Ayant étudié le droit pénal de cette période, je pense qu'il faut apporter de grandes nuances sur la dureté de la justice au 18ème siècle. En comparaison avec les siècles précédents (et en particulier le 16ème siècle), cette période connait un net adoucissement dans les peines et la procédure: une constante régression de la peine capitale, la quasi disparition des peines corporelles, la suppression de la question préparatoire (en 1780), la motivation obligatoire des jugements etc. La déclaration royale du 1er mai 1788 opère une réforme du système pénal (suppression de la question préparatoire, présomption d'innocence, peines capitales prononcées à une majorité de 5 voix sur 7...) qui s'inspire de la pratique. Au niveau des chiffres par exemple, la peine de mort représente globalement moins de 10% des condamnations dans la seconde moitié du 18ème siècle. Certains Parlements ne condamnent même plus à mort. Le bagne et la prison se substituent de plus en plus aux condamnations lourdes (galères, mort). Les magistrats sont souvent sensibles aux idées des Lumières, et opèrent à une rationalisation du droit. Ce mouvement est clairement européen et de nombreux codes pénaux font leur apparition partout en Europe durant ce siècle, afin d'encadrer la justice et la puissance du juge. Les magistrats d'ailleurs sont souvent démunis: la recherche de preuves est très fastidieuse, voire souvent impossible à une époque éprise de rationalité, mais dépourvue des moyens scientifiques actuels. Les juges ont largement conscience des limites de leur procédure, et se réfèrent à leur "intime conviction" faute de mieux, et conformément à l'ordonnance criminelle de 1670.

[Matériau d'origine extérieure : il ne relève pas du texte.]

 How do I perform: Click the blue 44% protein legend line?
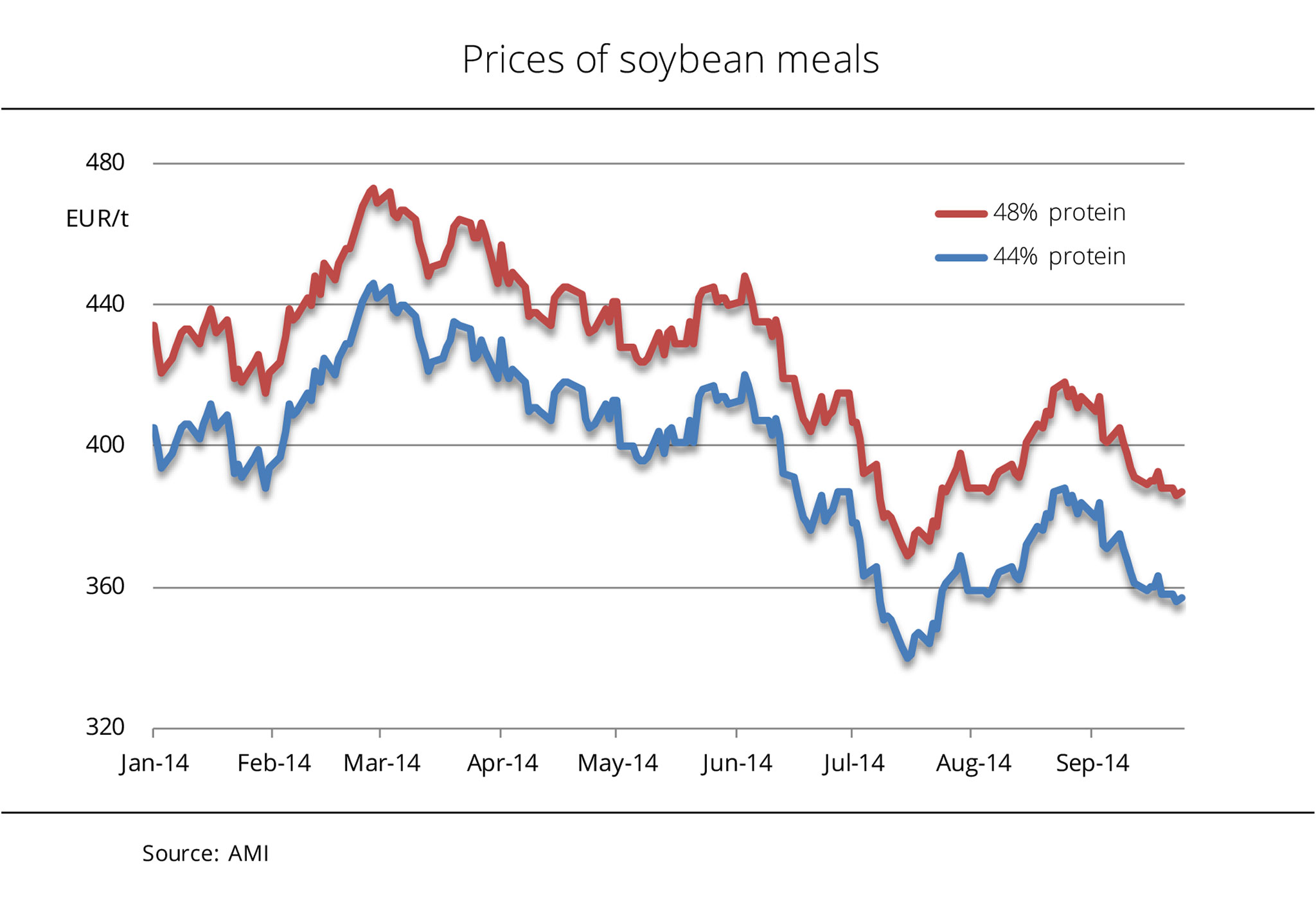tap(961, 258)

Bien sûr, les excès n'ont pas disparu: le cas du Chevalier de la Barre en est une illustration. Mais cette "affaire" serait passée inaperçue un siècle plus tôt. Si la justice du 18ème heurte notre sensibilité, il faut la replacer dans son contexte. Et l'historien ne peut qu'observer une mutation et un certain adoucissement de la justice en comparaison aux siècles précédents (et que dire du droit pénal romain par exemple...).
Si vous souhaitez des précisions sur la justice de l'ancien régime, je ne peux que vous conseiller l'excellent manuel d'histoire du droit pénal et de la justice criminelle du professeur Jean Marie Carbasse, PUF, 2ème édition refondue, Paris, 2000.